RG: I think that’s right. He certainly is doing a better job of that than either of his last two predecessors.

RS: Or the major–

RG: Other major, yeah. No, I think that’s right. And I think, you know, it’s interesting that at USF, we have Reserve Officers’ Training Corps. We have people who are training to be second lieutenants when they leave university in the U.S. Army. And I have had students tell me, I had a student from Guam who told me, you know, Professor Gordon, I know that when they send me to basic training, they’re going to try to take me apart and change me from being a person into being a soldier. And I just want you to know that I’m not going to let them do that to me. He said, but you know, ROTC was my ticket off the island, and I have a duty now to follow through with my promise. And I just, my heart broke for him. Because what they do to you in basic training is actually a slightly lighter version of what they do when they train torturers. Everyone who becomes a torturer–and people don’t just torture on a whim; people are trained to be torturers. And part of that training involves being brutalized first yourself, and having survived that ordeal, you emerge with this sense of yourself as an elite person who therefore has the right, as a superior being, and now the skills, to turn around and abuse and torture people who come along behind you. And the U.S. has its own methods of training, and its own locations where this happens.

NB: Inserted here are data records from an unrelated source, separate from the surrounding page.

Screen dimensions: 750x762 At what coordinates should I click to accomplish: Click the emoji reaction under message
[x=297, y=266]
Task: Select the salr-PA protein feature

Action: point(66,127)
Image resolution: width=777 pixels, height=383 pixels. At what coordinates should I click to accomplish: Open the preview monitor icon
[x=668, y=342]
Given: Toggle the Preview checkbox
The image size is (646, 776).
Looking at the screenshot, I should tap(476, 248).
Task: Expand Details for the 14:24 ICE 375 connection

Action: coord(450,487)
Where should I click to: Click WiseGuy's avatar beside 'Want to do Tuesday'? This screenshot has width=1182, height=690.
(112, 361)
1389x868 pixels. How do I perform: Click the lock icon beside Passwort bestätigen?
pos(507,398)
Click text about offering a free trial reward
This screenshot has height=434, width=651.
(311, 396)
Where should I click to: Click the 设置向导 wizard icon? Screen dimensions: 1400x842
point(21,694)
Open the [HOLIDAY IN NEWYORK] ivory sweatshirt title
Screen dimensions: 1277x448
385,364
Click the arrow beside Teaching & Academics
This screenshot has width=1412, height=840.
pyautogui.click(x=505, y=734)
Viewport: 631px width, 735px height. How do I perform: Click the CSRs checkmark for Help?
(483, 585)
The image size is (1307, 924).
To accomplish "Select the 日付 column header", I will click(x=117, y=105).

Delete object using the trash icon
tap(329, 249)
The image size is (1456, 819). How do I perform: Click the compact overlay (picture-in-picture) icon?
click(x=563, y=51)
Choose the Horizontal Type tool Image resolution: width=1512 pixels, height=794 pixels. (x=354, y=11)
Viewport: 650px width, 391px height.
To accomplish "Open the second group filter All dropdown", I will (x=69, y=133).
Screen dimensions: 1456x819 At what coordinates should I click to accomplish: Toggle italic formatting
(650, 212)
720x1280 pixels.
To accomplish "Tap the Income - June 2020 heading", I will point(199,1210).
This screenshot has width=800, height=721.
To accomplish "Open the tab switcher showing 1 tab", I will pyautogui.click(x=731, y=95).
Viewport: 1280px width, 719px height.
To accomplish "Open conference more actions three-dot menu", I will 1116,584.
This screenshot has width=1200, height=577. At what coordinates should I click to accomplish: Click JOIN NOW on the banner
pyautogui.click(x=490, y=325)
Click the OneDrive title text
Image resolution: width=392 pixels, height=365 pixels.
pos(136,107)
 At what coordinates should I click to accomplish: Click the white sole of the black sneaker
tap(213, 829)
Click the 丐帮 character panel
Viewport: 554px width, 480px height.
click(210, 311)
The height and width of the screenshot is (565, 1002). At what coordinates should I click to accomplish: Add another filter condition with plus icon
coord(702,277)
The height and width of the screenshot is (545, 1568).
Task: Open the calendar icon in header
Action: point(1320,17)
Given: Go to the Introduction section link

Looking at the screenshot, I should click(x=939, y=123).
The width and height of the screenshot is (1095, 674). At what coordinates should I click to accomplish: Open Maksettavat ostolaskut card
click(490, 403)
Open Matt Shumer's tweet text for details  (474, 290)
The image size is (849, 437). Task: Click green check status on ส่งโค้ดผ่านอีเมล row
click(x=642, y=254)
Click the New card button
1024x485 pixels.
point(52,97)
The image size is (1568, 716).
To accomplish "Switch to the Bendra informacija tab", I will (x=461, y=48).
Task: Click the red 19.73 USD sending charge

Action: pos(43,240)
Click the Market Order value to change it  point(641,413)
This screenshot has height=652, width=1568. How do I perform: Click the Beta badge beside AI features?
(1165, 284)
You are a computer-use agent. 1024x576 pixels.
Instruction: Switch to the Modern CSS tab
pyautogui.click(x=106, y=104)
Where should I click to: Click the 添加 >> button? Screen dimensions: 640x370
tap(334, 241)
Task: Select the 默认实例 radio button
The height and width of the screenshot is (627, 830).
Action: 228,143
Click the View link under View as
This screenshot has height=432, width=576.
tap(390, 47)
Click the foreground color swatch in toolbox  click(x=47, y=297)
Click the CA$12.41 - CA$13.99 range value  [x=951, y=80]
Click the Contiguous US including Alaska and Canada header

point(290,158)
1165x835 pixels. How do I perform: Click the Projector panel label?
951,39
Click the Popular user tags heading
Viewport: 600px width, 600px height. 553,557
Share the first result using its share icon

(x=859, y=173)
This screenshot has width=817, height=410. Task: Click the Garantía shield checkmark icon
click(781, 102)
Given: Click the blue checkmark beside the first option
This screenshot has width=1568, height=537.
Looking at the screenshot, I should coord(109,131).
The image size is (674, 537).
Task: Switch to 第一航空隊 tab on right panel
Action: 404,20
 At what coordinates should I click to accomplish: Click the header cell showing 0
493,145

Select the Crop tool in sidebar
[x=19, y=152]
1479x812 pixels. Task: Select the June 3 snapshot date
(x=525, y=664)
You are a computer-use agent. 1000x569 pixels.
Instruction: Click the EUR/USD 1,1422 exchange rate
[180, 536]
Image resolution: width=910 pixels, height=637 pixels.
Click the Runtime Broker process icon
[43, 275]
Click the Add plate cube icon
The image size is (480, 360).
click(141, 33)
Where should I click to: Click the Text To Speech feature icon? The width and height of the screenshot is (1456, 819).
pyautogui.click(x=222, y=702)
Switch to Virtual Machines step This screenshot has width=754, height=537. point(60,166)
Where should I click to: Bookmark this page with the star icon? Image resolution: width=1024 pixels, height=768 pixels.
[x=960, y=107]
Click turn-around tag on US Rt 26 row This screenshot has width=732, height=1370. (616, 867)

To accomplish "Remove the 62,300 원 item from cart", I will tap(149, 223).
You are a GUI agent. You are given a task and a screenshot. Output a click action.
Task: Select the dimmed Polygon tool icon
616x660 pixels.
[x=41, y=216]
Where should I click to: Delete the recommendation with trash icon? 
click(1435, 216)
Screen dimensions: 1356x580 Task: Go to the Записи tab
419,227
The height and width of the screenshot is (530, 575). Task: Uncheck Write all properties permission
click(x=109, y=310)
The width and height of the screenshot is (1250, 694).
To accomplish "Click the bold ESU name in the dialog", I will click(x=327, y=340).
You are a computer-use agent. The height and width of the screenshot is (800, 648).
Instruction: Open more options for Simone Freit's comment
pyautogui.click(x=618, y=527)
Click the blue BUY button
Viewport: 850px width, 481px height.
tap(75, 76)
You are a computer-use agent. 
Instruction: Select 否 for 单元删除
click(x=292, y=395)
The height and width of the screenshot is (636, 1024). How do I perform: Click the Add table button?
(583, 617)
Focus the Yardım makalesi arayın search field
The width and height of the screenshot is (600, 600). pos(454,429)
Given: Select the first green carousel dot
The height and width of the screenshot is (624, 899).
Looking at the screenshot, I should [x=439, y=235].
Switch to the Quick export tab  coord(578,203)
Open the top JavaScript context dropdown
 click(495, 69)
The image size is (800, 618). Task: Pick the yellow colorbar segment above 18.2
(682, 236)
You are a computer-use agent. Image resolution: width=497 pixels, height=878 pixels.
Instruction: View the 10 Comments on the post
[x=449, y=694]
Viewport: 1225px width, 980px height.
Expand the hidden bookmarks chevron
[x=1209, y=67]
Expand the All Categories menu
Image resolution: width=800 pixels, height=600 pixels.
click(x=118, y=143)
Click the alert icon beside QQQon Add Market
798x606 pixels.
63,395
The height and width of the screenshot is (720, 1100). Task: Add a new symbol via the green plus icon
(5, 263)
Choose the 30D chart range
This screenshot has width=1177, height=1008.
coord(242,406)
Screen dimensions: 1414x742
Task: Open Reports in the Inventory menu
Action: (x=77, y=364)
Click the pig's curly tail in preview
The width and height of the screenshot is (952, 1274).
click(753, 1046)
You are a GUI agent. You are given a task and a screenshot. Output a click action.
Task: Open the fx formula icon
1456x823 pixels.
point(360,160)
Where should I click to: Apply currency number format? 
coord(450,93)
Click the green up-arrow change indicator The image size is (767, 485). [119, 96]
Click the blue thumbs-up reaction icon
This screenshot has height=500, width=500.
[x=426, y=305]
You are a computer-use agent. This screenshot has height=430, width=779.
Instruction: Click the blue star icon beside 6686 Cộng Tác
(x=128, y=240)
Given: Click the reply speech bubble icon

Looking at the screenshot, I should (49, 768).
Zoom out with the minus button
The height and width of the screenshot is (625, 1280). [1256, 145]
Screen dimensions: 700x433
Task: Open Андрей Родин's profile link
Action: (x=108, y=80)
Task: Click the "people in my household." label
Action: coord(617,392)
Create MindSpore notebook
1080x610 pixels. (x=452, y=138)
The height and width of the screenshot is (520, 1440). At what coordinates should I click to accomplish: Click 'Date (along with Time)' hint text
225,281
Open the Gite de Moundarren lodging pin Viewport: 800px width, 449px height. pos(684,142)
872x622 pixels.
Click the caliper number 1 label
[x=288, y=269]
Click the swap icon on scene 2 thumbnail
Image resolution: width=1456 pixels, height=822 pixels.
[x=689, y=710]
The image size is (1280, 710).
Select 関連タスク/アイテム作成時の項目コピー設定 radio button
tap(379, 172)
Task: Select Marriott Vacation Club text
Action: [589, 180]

RS: [omission for station break] I’m back after our break with Professor and Doctor Rebecca Gordon. And we were just talking about how we train people to be torturers. And this is fascinating, because if you don’t consider this question, that you’re getting basically good people to do horrible things, you’re missing the whole point. But I just want to say something about the good German. Because the basic appeal of Hitler was the solid–you know, he was going to make Germany great again. And this is, I’m not demonizing Germans here, but Donald Trump’s father was obviously familiar with this in his lineage, in that tradition. And the whole appeal, even though this dictator Hitler was this funny-looking guy, hardly the Aryan model–was to a notion of order. And even in the concentration camps, keeping direct bookkeeping of how many teeth you pulled and gold you found in the teeth, and so forth. But it’s not–manners. They had the manners. And what bothers me about the very simplistic Trumpwashing that we’re going through now, that Trump is uniquely evil–it’s all about manners. He’s crude, he’s boorish, he’s a misogynist, he says these things, he does these things, he grabs people’s private parts, et cetera, et cetera, et cetera. That’s not his crime. His crime is he’s continuing a tradition of bombing people who we have no right to bomb. And so I want to push this a little bit more, the whole question of manners. Because what Nuremberg did is unmask the manners. And this was also true in the Eichmann trial that Hannah Arendt talked about, when she talked about the banality of evil. Evil can be masked by manners. Smile while you learn to kill, right?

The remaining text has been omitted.